- Memorial Sloan Kettering will no longer allow its top executives to simultaneously sit on corporate boards of for-profit, health-related companies, including drugmakers.
- The decision comes as the New York-based cancer center has found itself the center of public scrutiny following a series of investigative reports published by The New York Times and ProPublica that raised ethical questions on the nonprofit's relationships with industry. The organization's chief executive, Craig Thompson, resigned in October from his seat on the board of Merck & Co.
- This decision was outlined in a memo sent Friday to MSK employees that also described several other changes to how MSK will interact with industry in the future. Additional new policies will limit investment and board service for other MSK employees with spin-off ventures. The document was first reported by The New York Times and ProPublica.
While MSK's situation has drawn the most attention for its ties to industry, leaders of nonprofit health systems commonly lead pharmaceutical companies at the same time, a BioPharma Dive review from November found.
From that analysis, about two-thirds of the industry's largest drugmakers had at least one board member who was also leading a nonprofit, creating a potential financial conflict of interest between the two roles.
The typical compensation package from the pharma companies to these directors was worth more than $475,000, while the average director also held roughly $1.7 million in stock of the particular drugmaker they helped to lead.
This MSK memo from Debra Berns, the cancer center's senior vice president and chief risk officer, establishes some new limits the organization will put in place on its leaders.
The five highest-ranking roles will not be permitted to serve on boards of external, for-profit health- or science-related companies, the memo stated. These roles are the chief executive, chief operating officer, chief financial officer, physician-in-chief and director of MSK.
However, these five leaders can be exempt from the ban if they provide a compelling institutional reason for board service and obtain approval from the executive committee of MSK's board of managers, according to the document.
Another new policy will limit the relationship with for-profit spin-off companies that MSK officers can have.
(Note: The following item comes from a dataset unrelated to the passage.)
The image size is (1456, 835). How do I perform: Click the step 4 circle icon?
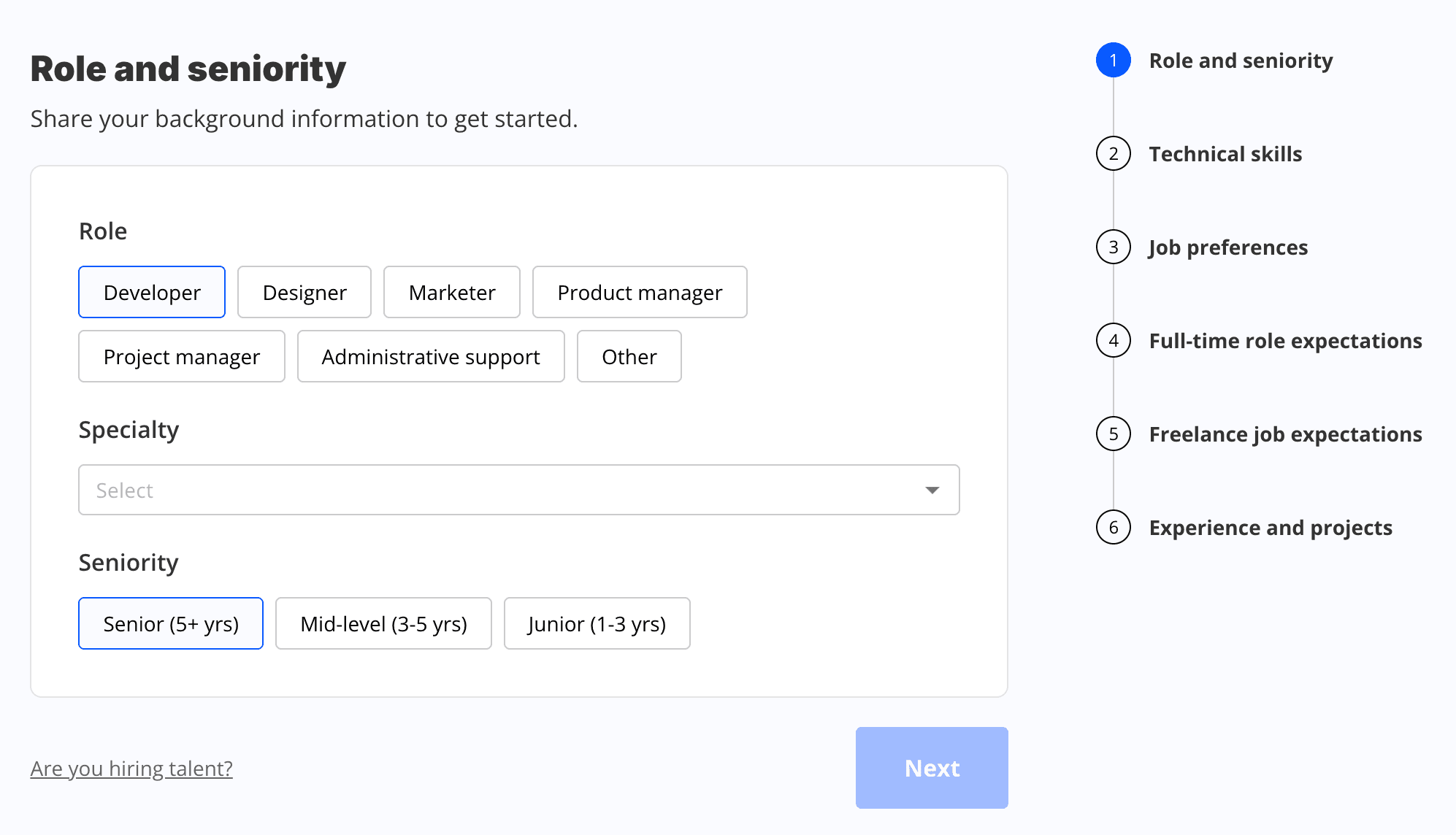[x=1113, y=341]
MSK officers cannot serve on boards of spin-off companies, and the Board of Overseers and Managers cannot invest in or serve on these boards.
Finally, MSK will co-host a symposium in February to start crafting a framework on financial disclosures in research publications.
The changes are limited in scope, and policies can always be modified in the future when public scrutiny fades.
For instance, Partners HealthCare, which runs Massachusetts General Hospital and Brigham and Women's Hospital, also received front-page coverage from The New York Times when it capped outside directorship payments to $5,000 per day in 2010. A few years later, its board of directors quietly voted to scrap the limit, BioPharma Dive previously reported.
The internal review at MSK is still ongoing, and Berns wrote these actions are "only a start." Some other institutions are also rethinking their approaches to industry relationships, according to The New York Times and ProPublica, including the Dana-Farber Cancer Institute and the Fred Hutchinson Cancer Research Center.